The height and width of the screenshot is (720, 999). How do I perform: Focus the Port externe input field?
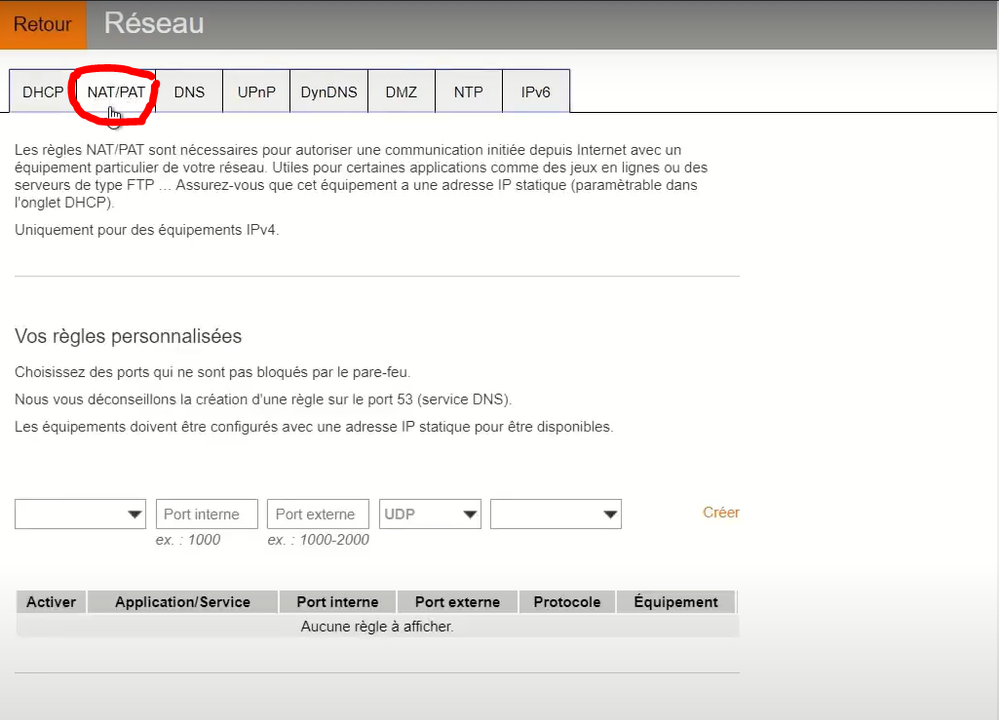pyautogui.click(x=318, y=514)
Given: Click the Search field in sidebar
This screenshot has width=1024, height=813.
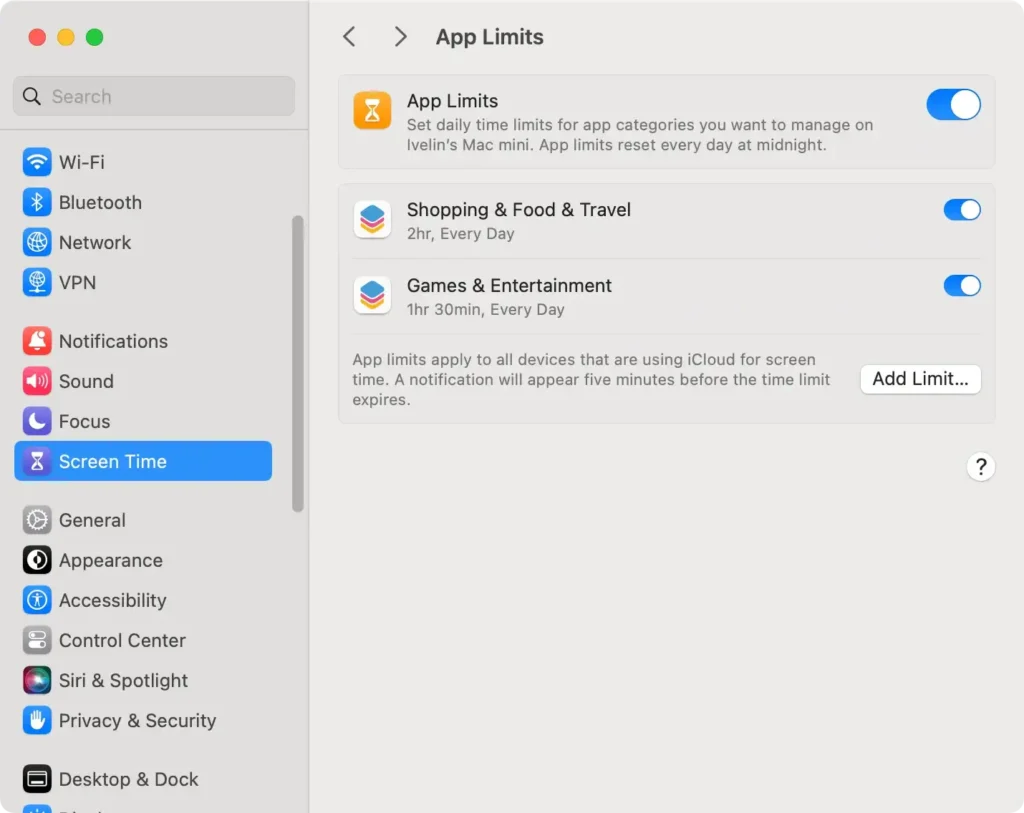Looking at the screenshot, I should pos(155,97).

ASSIGNED TASK
An exact, word-for-word copy of the records is expected, with no pictures in it.

RESULT OF THE EXERCISE
The height and width of the screenshot is (720, 999). How do I perform: Focus the Port externe input field?
pyautogui.click(x=318, y=514)
Given: Click the Search field in sidebar
This screenshot has width=1024, height=813.
Looking at the screenshot, I should pos(155,97).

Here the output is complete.